Chili Again
By Joyce Tres
My fingers flew across the keyboard
like a musician playing her favorite refrain. It was Friday afternoon and I had a thousand words to the completion of my first
novel. I could hear the cork pop out of the bottle of champagne kept in the refrigerator for just an auspicious occasion.
I reached for the coffee cup which sat to the right of my keyboard, drank deeply, and felt the caffeine infuse me with a surge
of determination. Setting down the cup, my fingers once again played across the keyboard. The end of the story had run repeatedly
in my mind over the last six months. Elated, the story seemed to flow, the crucial end seemed to float to the tips of my fingers,
and appear on the monitor screen. I could see the finish line; the end was so near.
Then
a whirling sound emanated from the console that held my hard drive. The whirling turned into a grinding, metal ground metal,
little square boxes and squiggly lines appeared where my last chapter had been. Then the screen went black and I stared into
an abyss.
“No!”
I screamed. “Please, if there is a computer God, let her hear me now. I promise to back up my files more often.”

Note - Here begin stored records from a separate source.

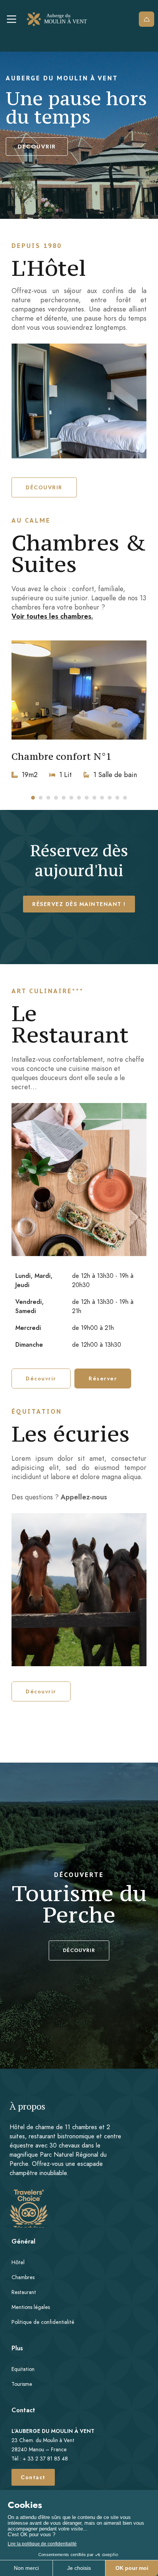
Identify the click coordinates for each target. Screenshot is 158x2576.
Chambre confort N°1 (61, 756)
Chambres (23, 2277)
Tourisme (22, 2384)
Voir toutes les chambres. (52, 616)
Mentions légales (31, 2307)
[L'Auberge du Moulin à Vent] (59, 19)
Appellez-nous (84, 1497)
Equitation (23, 2369)
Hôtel (18, 2262)
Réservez (146, 19)
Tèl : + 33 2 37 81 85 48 (40, 2458)
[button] (44, 487)
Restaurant (24, 2292)
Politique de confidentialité (43, 2322)
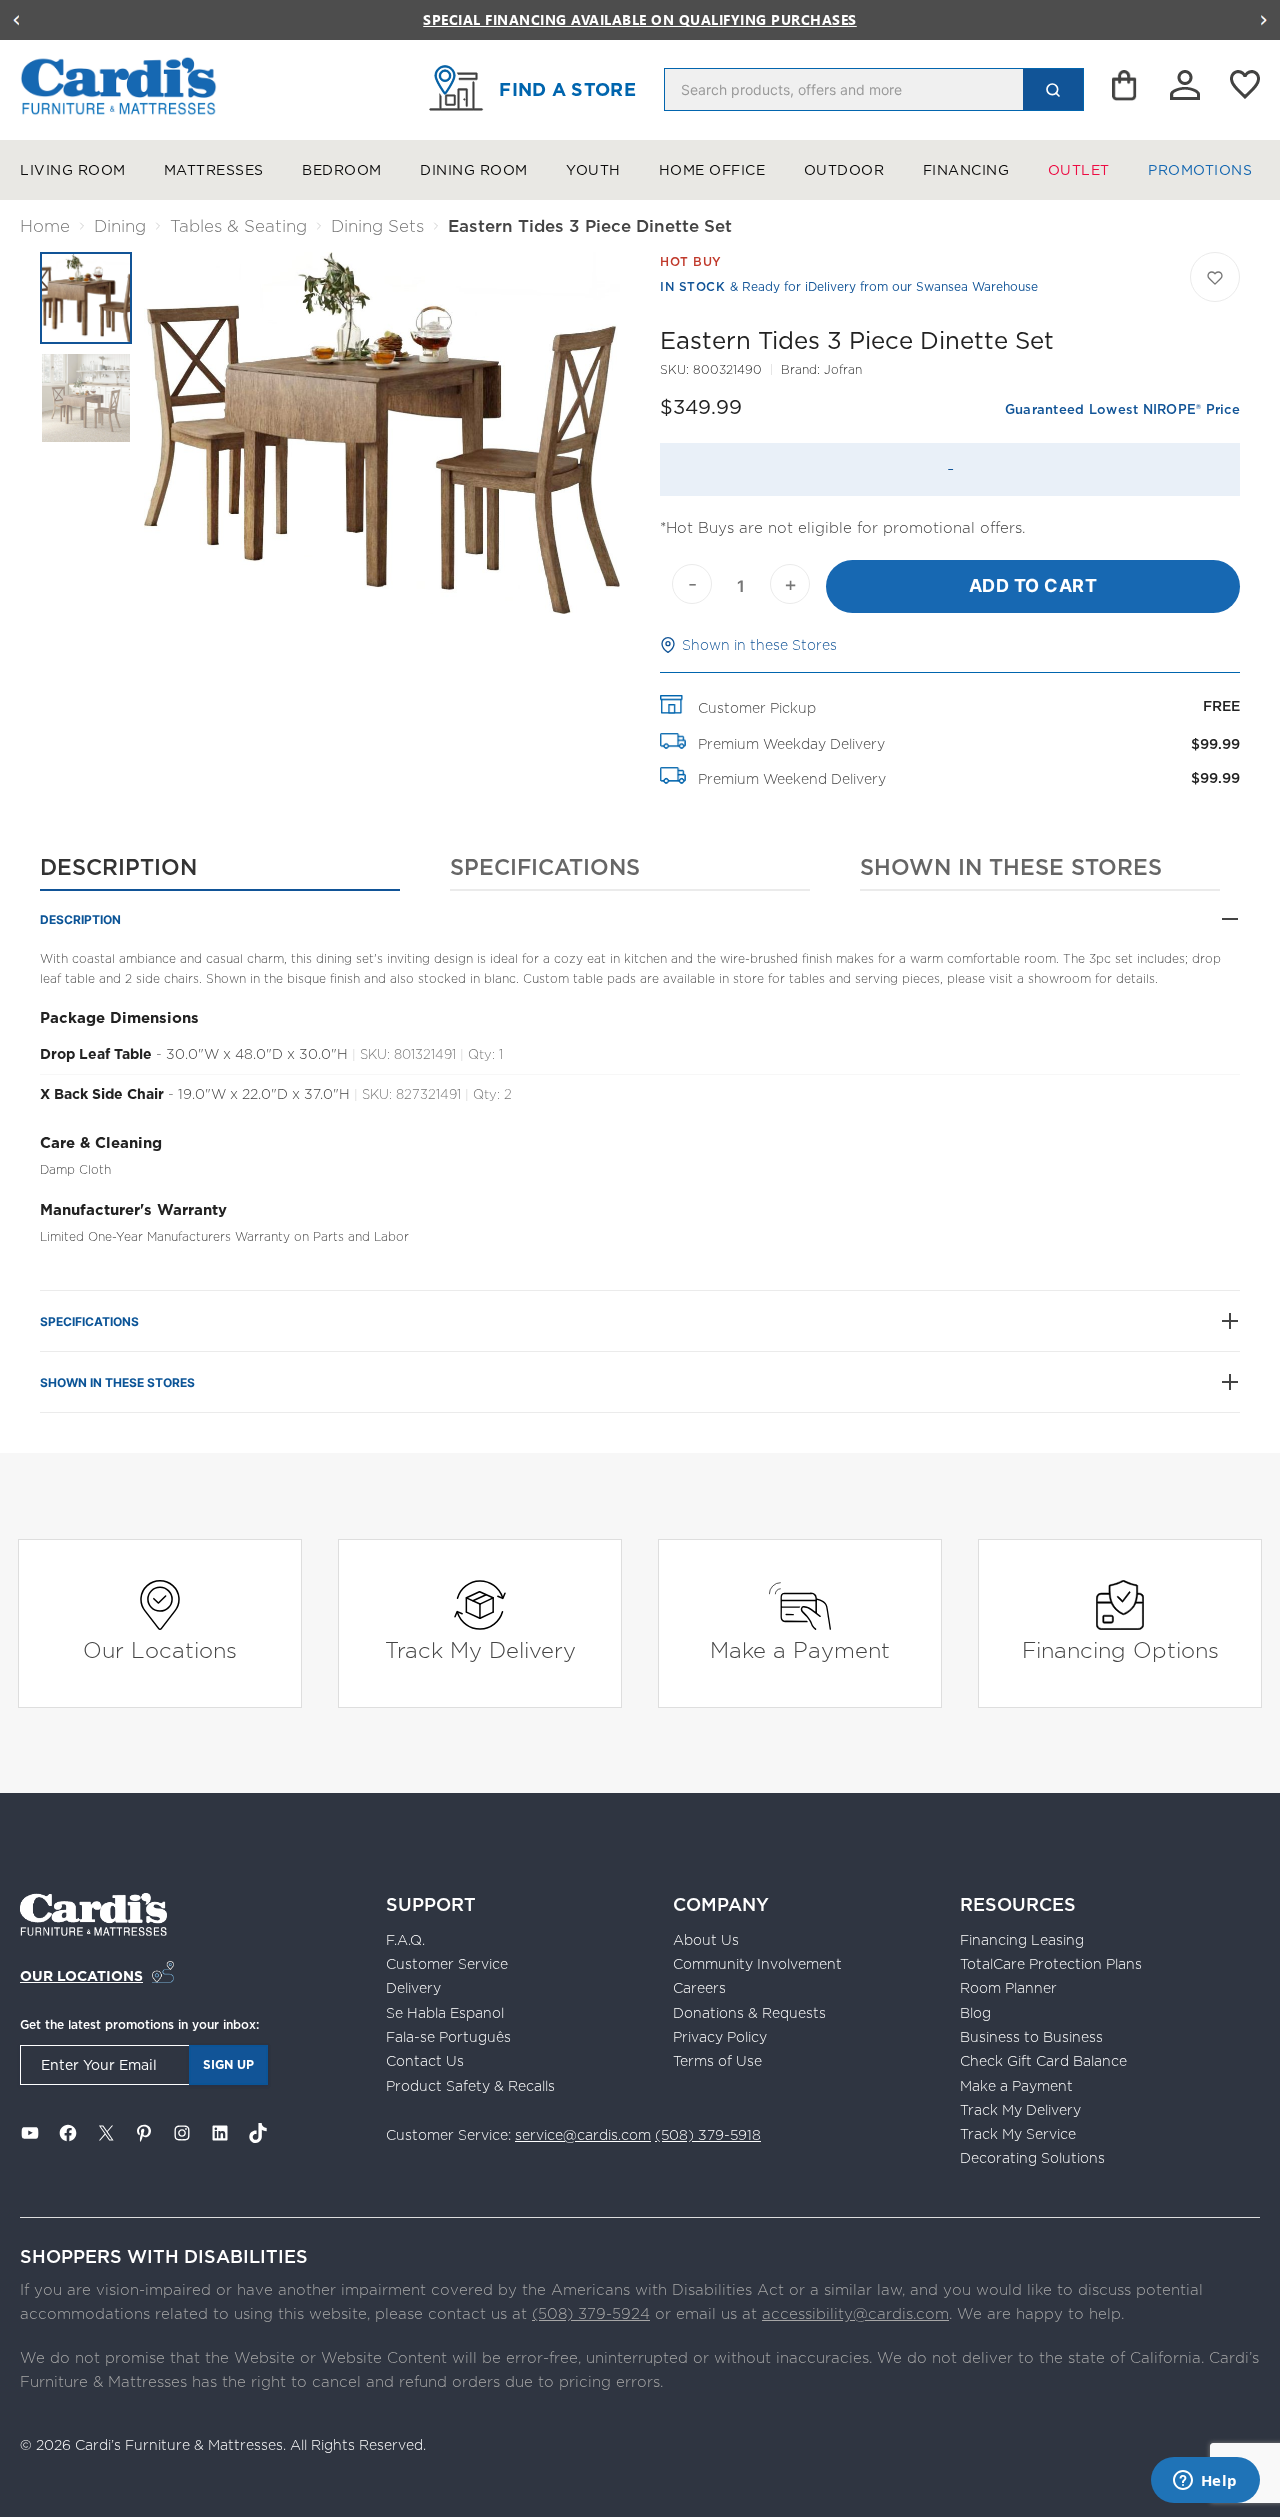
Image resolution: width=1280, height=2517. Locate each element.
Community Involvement (757, 1964)
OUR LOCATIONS (81, 1976)
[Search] (1053, 89)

Nothing but blackness looked back at me. “No!” I screamed again, jumping up out of the chair, and kicking the
air. “No, no, no! Don’t do this.”
My
dog looked up from where he slept, neglected under my desk. I returned to the computer; hit the restart button, nothing. My
entire novel was on that computer, my last backup a week ago. Five thousand words a day, thirty-five thousand words lost.
I looked at the computer it stared back with dead eyes. Quickly, I called my computer tech and was told the possibility of
salvaging the contents on my hard drive were nil. However, he told me he would try if I brought it by the next day. Can I
hope? No, he told me not to hope.
After
I stared at the black monitor of my discontent for fifteen minutes, I rose to retrieve a bottle of merlot and a wineglass,
and then returned to take vigil at the computer. The black screen mocked me; I poured the wine into the glass and took a sip.
My
husband found me, an hour later, when he returned from work. My feet up on the desk, I leaned back in my chair, the bottle
of merlot diminished by a glass.
“Bad
day?” He leaned down, kissed me, took the glass of wine, sipped, and returned the glass to my hand.
“The
computer died today and took thirty-five thousand words of my novel with it.” I was numb with disbelief.
“I’m
sorry, “he said, left the room for a moment, returned with a glass, and poured some wine.
We
sat there, he with his glass of wine, me with mine, and looked at the beast of a machine that ate my novel.
“Hemingway
once lost a whole briefcase of work. He said it was the best thing that ever happened to him.” My husband’s comforting
words resonated through my gloom.
“Those
were the best words I’d ever written. I’m sure of it.” I whispered still numb with my loss.
“You’ll
write the words again.” He picked up the empty wine glasses, the wine bottle, and walked toward the kitchen. I rose
from the chair and followed.
“You
know what this means, don’t you?” I wrapped my arms around him.
“Yes.
It means I’ll be eating chili again for at least another week.” He smiled down at me.
I
had to smile back. My husband eats chili every night for weeks at a time; he also shops when we need food, vacuums when the
dust bunnies threaten to over take the house, walks the neglected dog twice a day, and anything else to let me write. He supports
my dream when so few others have. If he can do all that, I can reconstruct the thirty-five thousand words I lost. Who knows?
Maybe losing my work will be the best thing that ever happened to me. No, my husband is the best thing that ever happened
to me. However, my finished novel will definitely come in second.